From the records below, pull each line that has "Datenschutzerklärung".

"""

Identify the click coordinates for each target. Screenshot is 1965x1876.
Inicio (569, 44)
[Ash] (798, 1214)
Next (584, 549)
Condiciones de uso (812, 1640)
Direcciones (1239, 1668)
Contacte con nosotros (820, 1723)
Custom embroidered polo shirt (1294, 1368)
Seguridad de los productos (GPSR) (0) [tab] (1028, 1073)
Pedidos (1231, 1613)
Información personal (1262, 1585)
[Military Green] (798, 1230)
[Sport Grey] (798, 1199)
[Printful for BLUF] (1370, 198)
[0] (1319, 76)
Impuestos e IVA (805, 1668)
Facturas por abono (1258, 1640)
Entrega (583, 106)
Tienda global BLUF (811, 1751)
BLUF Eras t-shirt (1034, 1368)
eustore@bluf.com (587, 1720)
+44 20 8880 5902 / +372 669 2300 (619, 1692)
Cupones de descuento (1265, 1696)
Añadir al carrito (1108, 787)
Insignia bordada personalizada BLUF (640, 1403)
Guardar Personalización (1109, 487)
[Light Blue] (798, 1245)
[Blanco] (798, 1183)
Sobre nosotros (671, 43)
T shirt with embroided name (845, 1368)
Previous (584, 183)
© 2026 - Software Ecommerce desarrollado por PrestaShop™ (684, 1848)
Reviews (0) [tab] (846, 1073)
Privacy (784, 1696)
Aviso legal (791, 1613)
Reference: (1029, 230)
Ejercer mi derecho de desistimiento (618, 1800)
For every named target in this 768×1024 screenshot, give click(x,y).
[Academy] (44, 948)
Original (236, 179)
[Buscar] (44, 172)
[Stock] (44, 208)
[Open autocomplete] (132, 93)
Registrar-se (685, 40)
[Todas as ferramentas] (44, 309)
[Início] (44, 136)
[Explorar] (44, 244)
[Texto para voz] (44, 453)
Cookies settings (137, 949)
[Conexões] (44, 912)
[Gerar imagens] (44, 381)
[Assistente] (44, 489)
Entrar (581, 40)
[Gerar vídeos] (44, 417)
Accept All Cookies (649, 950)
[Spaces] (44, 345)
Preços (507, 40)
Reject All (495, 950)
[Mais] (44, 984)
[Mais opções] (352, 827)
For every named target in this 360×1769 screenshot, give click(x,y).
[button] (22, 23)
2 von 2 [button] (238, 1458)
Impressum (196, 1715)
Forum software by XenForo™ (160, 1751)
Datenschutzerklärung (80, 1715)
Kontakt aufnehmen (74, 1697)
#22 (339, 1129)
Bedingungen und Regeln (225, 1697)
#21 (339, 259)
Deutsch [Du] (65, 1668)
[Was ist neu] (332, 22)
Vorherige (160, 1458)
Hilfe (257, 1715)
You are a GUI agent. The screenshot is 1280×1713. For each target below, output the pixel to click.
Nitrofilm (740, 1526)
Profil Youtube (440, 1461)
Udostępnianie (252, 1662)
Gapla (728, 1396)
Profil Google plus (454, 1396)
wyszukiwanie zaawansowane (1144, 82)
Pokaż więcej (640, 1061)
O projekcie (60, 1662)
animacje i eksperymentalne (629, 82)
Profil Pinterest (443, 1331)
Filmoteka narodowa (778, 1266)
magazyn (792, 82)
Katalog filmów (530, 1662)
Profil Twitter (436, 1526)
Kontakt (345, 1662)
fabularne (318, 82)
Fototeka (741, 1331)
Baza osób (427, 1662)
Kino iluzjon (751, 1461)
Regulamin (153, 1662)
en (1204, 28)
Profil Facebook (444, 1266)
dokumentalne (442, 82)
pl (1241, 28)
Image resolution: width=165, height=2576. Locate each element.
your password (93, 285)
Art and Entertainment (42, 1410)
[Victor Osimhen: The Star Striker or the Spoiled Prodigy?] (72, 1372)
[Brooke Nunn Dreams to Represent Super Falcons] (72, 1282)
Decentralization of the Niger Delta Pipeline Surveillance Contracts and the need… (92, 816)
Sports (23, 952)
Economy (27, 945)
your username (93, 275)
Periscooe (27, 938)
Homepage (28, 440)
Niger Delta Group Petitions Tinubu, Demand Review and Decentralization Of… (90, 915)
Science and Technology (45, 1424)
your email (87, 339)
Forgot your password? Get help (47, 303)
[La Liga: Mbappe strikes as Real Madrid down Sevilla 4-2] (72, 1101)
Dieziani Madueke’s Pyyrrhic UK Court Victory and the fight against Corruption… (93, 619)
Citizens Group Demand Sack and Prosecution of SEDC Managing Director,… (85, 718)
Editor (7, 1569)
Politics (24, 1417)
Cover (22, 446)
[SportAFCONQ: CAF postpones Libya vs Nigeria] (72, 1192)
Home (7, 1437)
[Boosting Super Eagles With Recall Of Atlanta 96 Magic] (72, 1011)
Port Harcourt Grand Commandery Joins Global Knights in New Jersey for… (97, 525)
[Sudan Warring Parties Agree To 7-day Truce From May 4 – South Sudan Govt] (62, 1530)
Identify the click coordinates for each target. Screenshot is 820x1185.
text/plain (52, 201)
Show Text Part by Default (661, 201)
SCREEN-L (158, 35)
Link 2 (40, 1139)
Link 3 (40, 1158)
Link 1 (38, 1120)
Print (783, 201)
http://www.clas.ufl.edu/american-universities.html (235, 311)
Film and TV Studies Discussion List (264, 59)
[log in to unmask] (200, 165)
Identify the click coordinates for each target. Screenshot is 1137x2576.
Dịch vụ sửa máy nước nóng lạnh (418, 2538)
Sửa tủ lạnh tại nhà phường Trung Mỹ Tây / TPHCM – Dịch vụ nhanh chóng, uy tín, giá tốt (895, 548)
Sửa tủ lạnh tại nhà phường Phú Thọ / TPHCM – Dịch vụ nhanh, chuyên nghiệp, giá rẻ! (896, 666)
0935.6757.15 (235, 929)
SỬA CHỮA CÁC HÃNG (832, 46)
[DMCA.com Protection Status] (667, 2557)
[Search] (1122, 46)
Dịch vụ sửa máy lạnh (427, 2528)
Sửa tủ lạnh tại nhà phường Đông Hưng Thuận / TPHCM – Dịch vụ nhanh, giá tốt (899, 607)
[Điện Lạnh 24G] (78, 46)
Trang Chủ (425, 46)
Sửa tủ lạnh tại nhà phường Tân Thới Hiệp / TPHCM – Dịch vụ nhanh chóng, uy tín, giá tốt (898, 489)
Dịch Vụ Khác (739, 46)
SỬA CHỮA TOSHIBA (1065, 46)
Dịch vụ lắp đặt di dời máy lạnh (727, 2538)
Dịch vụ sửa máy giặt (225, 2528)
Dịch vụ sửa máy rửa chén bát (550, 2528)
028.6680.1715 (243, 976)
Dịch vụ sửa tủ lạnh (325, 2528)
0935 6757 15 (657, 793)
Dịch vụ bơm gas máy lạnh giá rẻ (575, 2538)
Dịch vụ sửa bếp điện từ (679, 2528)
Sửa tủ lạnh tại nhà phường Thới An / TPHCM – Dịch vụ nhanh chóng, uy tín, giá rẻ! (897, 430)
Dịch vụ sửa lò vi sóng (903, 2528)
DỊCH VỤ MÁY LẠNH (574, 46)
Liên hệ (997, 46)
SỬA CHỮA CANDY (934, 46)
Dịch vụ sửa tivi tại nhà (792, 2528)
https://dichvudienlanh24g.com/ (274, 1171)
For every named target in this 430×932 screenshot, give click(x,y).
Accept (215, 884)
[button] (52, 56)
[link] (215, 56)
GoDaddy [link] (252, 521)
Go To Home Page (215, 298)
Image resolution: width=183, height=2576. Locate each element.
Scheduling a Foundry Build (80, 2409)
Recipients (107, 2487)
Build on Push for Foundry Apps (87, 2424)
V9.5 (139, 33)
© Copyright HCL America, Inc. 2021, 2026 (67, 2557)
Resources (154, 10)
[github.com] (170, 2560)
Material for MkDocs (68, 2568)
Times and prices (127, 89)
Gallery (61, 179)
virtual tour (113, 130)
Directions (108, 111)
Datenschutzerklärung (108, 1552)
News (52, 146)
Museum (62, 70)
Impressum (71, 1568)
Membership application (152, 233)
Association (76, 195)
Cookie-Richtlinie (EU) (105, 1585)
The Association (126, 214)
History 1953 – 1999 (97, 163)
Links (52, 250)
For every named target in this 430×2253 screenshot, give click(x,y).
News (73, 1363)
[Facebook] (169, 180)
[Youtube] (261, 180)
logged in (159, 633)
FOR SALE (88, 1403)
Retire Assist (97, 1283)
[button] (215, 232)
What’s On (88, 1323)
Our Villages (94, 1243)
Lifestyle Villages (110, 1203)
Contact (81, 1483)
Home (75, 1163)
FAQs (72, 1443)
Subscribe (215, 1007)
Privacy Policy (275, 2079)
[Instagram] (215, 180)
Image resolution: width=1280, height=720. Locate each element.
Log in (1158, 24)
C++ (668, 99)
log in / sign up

"""

| ANSWER TO THIS TASK |
Datenschutzerklärung (80, 1715)
Datenschutzerklärung (108, 1552)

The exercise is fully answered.